### What you need to do
Print every record below exactly as it stands.

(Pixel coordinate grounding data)
* * *

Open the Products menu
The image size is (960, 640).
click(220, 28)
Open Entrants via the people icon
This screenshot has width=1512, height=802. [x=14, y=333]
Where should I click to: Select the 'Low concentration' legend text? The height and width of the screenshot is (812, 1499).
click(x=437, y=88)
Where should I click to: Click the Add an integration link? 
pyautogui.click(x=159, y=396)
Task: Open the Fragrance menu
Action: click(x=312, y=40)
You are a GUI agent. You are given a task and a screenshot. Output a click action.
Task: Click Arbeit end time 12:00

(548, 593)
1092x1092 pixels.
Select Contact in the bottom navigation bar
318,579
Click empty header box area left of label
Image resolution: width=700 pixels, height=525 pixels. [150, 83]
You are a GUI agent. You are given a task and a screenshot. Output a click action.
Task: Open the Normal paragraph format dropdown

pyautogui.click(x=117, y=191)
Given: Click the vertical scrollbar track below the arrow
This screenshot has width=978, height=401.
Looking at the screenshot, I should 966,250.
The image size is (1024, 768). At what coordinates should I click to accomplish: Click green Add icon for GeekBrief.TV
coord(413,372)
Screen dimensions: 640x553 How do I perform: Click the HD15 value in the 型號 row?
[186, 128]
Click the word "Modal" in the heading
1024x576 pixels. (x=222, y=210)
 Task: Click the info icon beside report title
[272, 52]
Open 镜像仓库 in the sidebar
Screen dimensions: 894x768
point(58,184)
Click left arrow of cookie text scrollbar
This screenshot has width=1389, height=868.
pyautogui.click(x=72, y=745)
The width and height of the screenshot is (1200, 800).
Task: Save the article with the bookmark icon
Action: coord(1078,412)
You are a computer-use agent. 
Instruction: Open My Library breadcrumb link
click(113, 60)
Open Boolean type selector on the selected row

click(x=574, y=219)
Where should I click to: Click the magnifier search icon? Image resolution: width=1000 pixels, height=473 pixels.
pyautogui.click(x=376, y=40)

* * *

### Reply to the exercise
Open the Products menu
The image size is (960, 640).
click(220, 28)
Open Entrants via the people icon
This screenshot has width=1512, height=802. [x=14, y=333]
Where should I click to: Select the 'Low concentration' legend text? The height and width of the screenshot is (812, 1499).
click(x=437, y=88)
Where should I click to: Click the Add an integration link? 
pyautogui.click(x=159, y=396)
Task: Open the Fragrance menu
Action: click(x=312, y=40)
You are a GUI agent. You are given a task and a screenshot. Output a click action.
Task: Click Arbeit end time 12:00

(548, 593)
1092x1092 pixels.
Select Contact in the bottom navigation bar
318,579
Click empty header box area left of label
Image resolution: width=700 pixels, height=525 pixels. [150, 83]
You are a GUI agent. You are given a task and a screenshot. Output a click action.
Task: Open the Normal paragraph format dropdown

pyautogui.click(x=117, y=191)
Given: Click the vertical scrollbar track below the arrow
This screenshot has width=978, height=401.
Looking at the screenshot, I should 966,250.
The image size is (1024, 768). At what coordinates should I click to accomplish: Click green Add icon for GeekBrief.TV
coord(413,372)
Screen dimensions: 640x553 How do I perform: Click the HD15 value in the 型號 row?
[186, 128]
Click the word "Modal" in the heading
1024x576 pixels. (x=222, y=210)
 Task: Click the info icon beside report title
[272, 52]
Open 镜像仓库 in the sidebar
Screen dimensions: 894x768
point(58,184)
Click left arrow of cookie text scrollbar
This screenshot has width=1389, height=868.
pyautogui.click(x=72, y=745)
The width and height of the screenshot is (1200, 800).
Task: Save the article with the bookmark icon
Action: coord(1078,412)
You are a computer-use agent. 
Instruction: Open My Library breadcrumb link
click(113, 60)
Open Boolean type selector on the selected row

click(x=574, y=219)
Where should I click to: Click the magnifier search icon? Image resolution: width=1000 pixels, height=473 pixels.
pyautogui.click(x=376, y=40)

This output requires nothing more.